Esto es recreativo, pero también es un gran negocio. Junto con los primeros visitantes (como llaman a los turistas por aquí) llegaron el Banco Mundial y el FMI. La aprobación de ambas instituciones -unida al respaldo entusiástico del Comité Portland del Tercer Milenio- significa que es probable que esta empresa pionera sea muy copiada en los años y decenios venideros. Sir Jack Pitman, que fue quien concibió la idea de la isla, ocupa hoy en día un lugar subalterno, aun cuando mantiene un ojo avizor desde su encumbrada posición de gobernador, título histórico que se remonta a varios siglos. El portavoz público de Pitman House es actualmente Martha Cochrane, su presidente ejecutivo. La señorita Cochrane, una profesional elegante que se halla en la cuarentena, posee un cerebro de Oxbridge, un agudo ingenio y un vestuario de trajes de diseño, explicó al Wall Street Journal que uno de los problemas que tradicionalmente han tenido los centros turísticos es que los enclaves de cinco estrellas pocas veces están bien conectados entre ellos. «¿Se acuerda de la frustración que representa el transporte de A a B a Z? ¿Se acuerda de esos autobuses turísticos que circulan pegados uno a otro?» Los norteamericanos que visitan los lugares más turísticos de Europa se saben ya la canción: pobre infraestructura, una organización ineficaz, horas de apertura desconsideradas: todo lo que el viajero desea evitar. Aquí hasta las postales vienen ya con su sello de correos. Hubo un tiempo en que esto se llamaba la isla de Wight, pero sus habitantes actuales prefieren una denominación más sencilla y grandiosa: la llaman la isla. Su nombre oficial desde la declaración de independencia, hace dos años, es típica del estilo pícaro y bucanero de Sir Jack Pitman. La llamó «Inglaterra, Inglaterra». Da pie para una canción.

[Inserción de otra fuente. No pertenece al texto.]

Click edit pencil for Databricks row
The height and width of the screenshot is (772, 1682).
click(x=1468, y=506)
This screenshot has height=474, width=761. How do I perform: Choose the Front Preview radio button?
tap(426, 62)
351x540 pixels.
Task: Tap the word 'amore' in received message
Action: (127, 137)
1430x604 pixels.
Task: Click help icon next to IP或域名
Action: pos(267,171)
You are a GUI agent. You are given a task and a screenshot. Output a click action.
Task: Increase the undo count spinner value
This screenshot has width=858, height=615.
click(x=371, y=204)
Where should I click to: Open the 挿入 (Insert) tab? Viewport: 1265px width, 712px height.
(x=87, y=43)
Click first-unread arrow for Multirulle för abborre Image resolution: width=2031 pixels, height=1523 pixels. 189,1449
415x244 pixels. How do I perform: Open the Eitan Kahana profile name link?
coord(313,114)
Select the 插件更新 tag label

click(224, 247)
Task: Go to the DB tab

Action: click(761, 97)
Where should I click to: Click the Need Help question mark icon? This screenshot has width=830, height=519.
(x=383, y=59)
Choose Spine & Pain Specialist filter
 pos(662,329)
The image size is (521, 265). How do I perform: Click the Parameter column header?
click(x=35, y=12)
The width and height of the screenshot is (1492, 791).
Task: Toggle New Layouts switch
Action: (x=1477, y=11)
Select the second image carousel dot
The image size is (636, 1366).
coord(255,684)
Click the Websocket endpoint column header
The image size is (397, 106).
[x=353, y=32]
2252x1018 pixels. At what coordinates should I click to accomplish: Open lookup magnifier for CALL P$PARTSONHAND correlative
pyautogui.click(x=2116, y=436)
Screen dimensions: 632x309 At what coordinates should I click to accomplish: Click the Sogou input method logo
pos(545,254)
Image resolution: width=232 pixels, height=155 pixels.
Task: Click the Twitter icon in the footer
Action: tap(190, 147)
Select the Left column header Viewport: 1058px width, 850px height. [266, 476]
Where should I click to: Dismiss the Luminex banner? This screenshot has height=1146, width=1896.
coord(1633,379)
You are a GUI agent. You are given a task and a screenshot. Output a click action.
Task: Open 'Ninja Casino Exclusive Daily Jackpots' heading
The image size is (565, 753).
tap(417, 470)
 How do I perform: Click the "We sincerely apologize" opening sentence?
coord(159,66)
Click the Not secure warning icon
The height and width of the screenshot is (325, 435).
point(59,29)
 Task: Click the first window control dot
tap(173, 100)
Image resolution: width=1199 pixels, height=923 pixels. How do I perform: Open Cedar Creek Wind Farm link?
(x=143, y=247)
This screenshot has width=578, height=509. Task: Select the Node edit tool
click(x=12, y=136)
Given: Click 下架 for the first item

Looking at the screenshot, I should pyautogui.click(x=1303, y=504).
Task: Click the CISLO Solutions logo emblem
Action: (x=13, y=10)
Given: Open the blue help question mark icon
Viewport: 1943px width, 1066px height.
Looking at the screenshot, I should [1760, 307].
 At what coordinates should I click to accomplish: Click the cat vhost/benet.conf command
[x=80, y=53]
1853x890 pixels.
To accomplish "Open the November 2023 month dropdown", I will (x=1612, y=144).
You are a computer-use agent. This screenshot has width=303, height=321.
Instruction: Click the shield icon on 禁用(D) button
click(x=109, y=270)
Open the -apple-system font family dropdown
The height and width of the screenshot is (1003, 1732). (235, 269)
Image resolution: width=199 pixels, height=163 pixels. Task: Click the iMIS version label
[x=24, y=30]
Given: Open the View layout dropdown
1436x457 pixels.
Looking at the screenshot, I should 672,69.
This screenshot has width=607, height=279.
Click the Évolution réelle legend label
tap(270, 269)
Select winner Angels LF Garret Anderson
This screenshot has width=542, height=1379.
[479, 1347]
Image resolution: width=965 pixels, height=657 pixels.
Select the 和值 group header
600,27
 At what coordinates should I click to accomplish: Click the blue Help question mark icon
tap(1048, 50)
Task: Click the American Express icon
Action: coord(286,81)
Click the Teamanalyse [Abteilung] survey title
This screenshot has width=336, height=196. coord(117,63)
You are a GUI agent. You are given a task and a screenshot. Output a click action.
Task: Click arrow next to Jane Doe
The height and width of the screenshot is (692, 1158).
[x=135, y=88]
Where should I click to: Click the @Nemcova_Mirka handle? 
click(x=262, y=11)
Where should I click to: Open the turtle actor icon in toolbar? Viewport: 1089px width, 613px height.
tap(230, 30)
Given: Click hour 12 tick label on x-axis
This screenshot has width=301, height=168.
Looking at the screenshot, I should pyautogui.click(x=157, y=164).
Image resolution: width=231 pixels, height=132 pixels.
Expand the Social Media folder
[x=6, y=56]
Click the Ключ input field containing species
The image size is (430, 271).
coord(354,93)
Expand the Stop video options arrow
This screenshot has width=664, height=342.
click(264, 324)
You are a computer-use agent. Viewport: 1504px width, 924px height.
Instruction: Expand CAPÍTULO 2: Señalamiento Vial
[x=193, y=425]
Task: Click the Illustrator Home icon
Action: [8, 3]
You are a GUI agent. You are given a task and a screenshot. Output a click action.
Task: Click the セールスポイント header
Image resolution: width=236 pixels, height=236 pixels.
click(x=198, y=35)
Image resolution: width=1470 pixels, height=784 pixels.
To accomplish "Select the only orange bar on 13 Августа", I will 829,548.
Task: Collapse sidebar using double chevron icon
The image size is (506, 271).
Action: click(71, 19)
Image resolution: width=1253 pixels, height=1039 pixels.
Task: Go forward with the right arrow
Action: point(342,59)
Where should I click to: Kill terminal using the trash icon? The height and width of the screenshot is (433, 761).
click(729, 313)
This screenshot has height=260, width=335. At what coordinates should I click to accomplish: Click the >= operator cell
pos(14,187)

Fue asimismo suyo el singular pensamiento lateral que consiste en concentrar en una sola zona de unos sesenta kilómetros cuadrados todo lo que el visitante desearía conocer de lo que solía considerarse Inglaterra. En esta época de tiempo escaso, sin duda no es poca ventaja poder visitar Stonehenge y el cottage de Anne Hathaway en la misma mañana, desayunar un plato de queso con pan y encurtidos en la cima de los acantilados blancos de Dover y pasar una tarde de ocio en el emporio de Harrods situado dentro de la Torre de Londres (¡los Beefeaters te empujan el carrito de la compra!). Por lo que respecta al transporte entre centros: esos autobuses turísticos que tragan tanta gasolina han sido sustituidos por los ecológicos ponis con carreta. Si empieza a llover, se puede tomar un famoso taxi negro londinense o incluso un gran autobús rojo con imperial. Ambos medios de transporte son inocuos para el medio ambiente, al ser propulsados por energía solar.